Mes chers auditeurs, que sommes-nous venus faire, vous et moi, ce matin, dans la maison de Dieu ? Proclamer Jésus Seigneur ! moi par ma prédication, vous par vos chants, par votre participation à nos prières, par votre attitude, par votre présence même. Or, nous ne pouvons faire tout cela, nous ne pouvons nous approcher de Dieu par Jésus-Christ en esprit et en vérité, qu’avec le secours et sous l’influence du Saint-Esprit.
L’avons-nous imploré de tout notre cœur, au moins en ce jour de Pentecôte, cet Esprit que le Père a promis à ceux qui le lui demandent ?
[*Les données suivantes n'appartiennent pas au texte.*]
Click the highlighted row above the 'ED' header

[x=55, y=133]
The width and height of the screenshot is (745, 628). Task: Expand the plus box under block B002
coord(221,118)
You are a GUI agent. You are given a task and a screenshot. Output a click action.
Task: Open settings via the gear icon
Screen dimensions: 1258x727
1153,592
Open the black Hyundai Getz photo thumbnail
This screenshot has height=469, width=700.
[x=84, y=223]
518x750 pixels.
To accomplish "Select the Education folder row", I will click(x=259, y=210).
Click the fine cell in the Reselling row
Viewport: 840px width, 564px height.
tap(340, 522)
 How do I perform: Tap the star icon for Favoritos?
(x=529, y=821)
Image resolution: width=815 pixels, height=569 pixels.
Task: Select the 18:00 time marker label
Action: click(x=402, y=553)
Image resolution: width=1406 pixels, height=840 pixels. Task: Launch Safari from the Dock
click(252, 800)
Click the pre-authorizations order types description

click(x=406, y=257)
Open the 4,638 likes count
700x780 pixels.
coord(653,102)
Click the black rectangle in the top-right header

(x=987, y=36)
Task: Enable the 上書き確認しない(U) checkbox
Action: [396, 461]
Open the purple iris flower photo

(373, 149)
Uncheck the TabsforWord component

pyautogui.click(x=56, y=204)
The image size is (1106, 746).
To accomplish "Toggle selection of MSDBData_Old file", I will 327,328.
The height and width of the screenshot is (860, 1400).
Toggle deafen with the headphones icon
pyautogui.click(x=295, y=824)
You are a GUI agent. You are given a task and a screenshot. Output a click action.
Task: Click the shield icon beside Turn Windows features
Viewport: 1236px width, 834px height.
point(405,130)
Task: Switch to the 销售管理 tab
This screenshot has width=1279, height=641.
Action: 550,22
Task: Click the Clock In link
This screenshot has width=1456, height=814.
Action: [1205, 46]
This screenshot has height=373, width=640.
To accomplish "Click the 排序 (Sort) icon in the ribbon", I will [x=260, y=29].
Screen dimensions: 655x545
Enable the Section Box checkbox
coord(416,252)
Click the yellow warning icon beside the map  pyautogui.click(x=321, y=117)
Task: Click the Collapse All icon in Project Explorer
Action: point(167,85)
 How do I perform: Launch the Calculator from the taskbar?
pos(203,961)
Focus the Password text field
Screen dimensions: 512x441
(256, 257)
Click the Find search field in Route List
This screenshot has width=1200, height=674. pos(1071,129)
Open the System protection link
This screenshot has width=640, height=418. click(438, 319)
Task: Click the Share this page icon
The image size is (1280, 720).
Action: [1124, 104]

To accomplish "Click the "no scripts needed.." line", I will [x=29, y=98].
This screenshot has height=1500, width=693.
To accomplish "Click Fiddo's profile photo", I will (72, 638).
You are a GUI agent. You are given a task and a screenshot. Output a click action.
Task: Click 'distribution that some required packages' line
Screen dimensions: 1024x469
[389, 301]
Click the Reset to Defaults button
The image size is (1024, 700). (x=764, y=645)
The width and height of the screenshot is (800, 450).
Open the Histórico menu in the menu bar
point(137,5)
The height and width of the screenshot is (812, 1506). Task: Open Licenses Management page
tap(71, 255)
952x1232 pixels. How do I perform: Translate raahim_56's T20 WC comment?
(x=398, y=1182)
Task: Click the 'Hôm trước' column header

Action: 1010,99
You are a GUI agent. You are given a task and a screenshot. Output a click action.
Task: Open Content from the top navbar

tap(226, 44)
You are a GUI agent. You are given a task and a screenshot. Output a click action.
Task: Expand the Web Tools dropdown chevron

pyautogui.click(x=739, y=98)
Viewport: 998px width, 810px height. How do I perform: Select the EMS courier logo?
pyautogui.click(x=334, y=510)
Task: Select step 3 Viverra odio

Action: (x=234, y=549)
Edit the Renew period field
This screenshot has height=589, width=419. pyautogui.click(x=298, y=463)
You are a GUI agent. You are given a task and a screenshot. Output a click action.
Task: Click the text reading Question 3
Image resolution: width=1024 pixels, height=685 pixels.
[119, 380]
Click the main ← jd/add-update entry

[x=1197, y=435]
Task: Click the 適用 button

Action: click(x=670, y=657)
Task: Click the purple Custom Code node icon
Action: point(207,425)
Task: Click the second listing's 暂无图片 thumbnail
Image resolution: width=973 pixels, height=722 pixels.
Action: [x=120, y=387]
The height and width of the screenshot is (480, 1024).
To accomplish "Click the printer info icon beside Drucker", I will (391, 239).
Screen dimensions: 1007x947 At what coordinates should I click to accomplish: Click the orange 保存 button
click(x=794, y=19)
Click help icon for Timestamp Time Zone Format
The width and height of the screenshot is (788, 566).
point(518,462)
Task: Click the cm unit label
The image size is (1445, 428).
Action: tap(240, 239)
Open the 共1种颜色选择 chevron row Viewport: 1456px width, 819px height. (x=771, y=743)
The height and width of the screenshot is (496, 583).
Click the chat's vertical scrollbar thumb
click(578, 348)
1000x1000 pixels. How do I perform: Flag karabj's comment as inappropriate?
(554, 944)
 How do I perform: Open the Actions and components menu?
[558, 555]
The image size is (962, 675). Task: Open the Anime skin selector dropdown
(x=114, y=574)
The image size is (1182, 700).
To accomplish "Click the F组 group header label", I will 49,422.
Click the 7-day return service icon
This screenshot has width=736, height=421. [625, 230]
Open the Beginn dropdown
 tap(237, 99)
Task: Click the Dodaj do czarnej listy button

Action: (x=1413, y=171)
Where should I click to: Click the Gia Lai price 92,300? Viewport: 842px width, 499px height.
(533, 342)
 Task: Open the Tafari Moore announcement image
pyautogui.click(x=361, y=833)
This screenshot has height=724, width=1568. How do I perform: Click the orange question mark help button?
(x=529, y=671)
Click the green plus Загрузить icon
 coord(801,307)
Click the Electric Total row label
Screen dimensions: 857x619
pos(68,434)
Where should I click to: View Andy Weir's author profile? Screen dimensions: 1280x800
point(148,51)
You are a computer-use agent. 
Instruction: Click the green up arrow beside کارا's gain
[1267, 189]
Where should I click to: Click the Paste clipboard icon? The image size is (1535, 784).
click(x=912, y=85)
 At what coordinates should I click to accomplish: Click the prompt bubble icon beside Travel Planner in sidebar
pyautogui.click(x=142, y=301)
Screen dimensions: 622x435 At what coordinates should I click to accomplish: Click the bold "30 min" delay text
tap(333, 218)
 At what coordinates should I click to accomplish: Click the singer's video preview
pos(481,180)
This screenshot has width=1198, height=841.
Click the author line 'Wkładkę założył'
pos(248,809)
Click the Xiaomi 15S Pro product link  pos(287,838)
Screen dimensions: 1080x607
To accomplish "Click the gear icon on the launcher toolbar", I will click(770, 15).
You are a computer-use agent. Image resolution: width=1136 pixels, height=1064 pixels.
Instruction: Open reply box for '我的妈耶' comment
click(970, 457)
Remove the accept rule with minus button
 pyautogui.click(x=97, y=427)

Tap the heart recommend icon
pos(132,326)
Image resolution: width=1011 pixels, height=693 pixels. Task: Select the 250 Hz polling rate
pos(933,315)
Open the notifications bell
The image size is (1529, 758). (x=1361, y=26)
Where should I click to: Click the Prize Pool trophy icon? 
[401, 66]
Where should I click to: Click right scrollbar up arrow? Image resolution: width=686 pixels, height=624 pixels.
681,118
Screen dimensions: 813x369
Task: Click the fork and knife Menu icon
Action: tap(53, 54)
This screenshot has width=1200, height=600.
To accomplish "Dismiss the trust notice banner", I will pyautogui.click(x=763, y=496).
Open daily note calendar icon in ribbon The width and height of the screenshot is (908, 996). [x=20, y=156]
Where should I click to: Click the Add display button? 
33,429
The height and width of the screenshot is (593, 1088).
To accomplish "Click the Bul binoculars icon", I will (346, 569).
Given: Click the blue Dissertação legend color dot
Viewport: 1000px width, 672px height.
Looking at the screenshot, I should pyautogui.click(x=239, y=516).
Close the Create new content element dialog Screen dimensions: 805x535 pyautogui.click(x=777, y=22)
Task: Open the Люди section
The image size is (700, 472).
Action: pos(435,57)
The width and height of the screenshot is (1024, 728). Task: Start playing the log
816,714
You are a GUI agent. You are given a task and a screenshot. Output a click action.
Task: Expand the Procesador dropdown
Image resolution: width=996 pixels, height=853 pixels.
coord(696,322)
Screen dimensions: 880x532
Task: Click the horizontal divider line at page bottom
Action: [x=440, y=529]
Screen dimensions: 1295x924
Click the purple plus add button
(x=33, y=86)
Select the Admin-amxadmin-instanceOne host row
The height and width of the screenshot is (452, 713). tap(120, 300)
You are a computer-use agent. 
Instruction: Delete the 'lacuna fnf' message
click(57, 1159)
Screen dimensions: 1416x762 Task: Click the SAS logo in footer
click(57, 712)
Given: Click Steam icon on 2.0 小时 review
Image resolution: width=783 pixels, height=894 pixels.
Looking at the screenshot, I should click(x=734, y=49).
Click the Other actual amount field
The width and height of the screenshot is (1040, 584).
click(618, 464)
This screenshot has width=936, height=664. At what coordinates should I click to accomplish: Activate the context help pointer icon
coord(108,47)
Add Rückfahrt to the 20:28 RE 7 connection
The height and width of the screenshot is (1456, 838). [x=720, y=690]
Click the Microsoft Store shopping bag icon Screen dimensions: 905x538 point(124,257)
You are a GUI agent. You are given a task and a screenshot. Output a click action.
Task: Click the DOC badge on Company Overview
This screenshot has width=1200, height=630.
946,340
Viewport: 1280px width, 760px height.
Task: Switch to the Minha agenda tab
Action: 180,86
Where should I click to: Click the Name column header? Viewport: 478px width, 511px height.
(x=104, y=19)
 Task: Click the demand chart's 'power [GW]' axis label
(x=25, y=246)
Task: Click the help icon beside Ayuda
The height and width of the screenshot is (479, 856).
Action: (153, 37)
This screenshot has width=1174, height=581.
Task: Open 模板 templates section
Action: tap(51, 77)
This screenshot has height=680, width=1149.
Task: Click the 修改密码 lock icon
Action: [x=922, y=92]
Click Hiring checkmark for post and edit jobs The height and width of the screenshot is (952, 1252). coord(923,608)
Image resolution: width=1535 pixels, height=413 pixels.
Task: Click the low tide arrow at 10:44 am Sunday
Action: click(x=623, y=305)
On s’étonne, quand on y pense, et de tout ce que l’homme peut accomplir sans le Saint-Esprit dans le domaine matériel et intellectuel, et de son impuissance à faire quoi que ce soit sans cet Esprit dans un domaine supérieur. Suivez-moi par la pensée à l’Exposition de Paris. Ne craignez pas que je perde mon temps et le vôtre à essayer de vous en décrire les merveilles, que d’ailleurs je n’ai contemplées, comme la plupart d’entre vous, que par les yeux d’autrui. Certes, cette Exposition sans rivale jusqu’ici est un admirable monument de l’intelligence et du génie de l’homme, et par conséquent, pour tout homme qui croit et qui pense, de la grandeur du Dieu qui l’a créé. Cependant, ni la tour Eiffel, ni la galerie des Machines, ni les fontaines lumineuses, ni ces reproductions savantes et variées qui permettent aux curieux de visiter en quelques moments tous les pays et tous les siècles, n’ont exigé, pour les construire, le secours du Saint-Esprit. Tout cela a pu être conçu, arrangé, exécuté, et l’a été sans doute en partie, par des hommes étrangers à toute foi religieuse. Mais sortons maintenant du Palais ; entrons, avec beaucoup d’autres, avenue Rapp, n° 31, dans cette salle d’architecture bien modeste, comparée aux magnificences que nous venons de contempler ; on y lit, on y chante, on y raconte sans phrases, mais d’une façon claire et saisissante, la vieille histoire de l’amour de Dieu et de la croix de Jésus. Une femme, qui n’avait d’abord cédé en entrant qu’à un simple mouvement de curiosité, paraît intéressée ; de moment en moment son attention est plus intense, son émotion plus visible ; une larme mouille sa paupière, et peut-être qu’assis à côté d’elle vous l’entendez murmurer à demi-voix cette prière, qu’aucun pécheur ne prononça jamais en vain : « Seigneur Jésus ! ayez pitié de moi ! » Eh bien ! pour arracher au cœur de cette femme ce soupir, il a fallu une puissance d’un ordre supérieur au génie qui a construit la tour Eiffel, il a fallu le Saint-Esprit. L’excellence de l’œuvre du Saint-Esprit paraît en ceci, que seule, à proprement parler, elle est immortelle. Dans quelques jours, ou dans quelques années, ou dans quelques siècles, l’Exposition avec toutes ses splendeurs, et la cité superbe qui les a offertes au monde, et le monde lui-même avec toute sa gloire, auront passé, tandis que l’œuvre de la grâce divine, accomplie obscurément aux portes de ce palais dans le cœur de cette humble femme, subsistera éternellement.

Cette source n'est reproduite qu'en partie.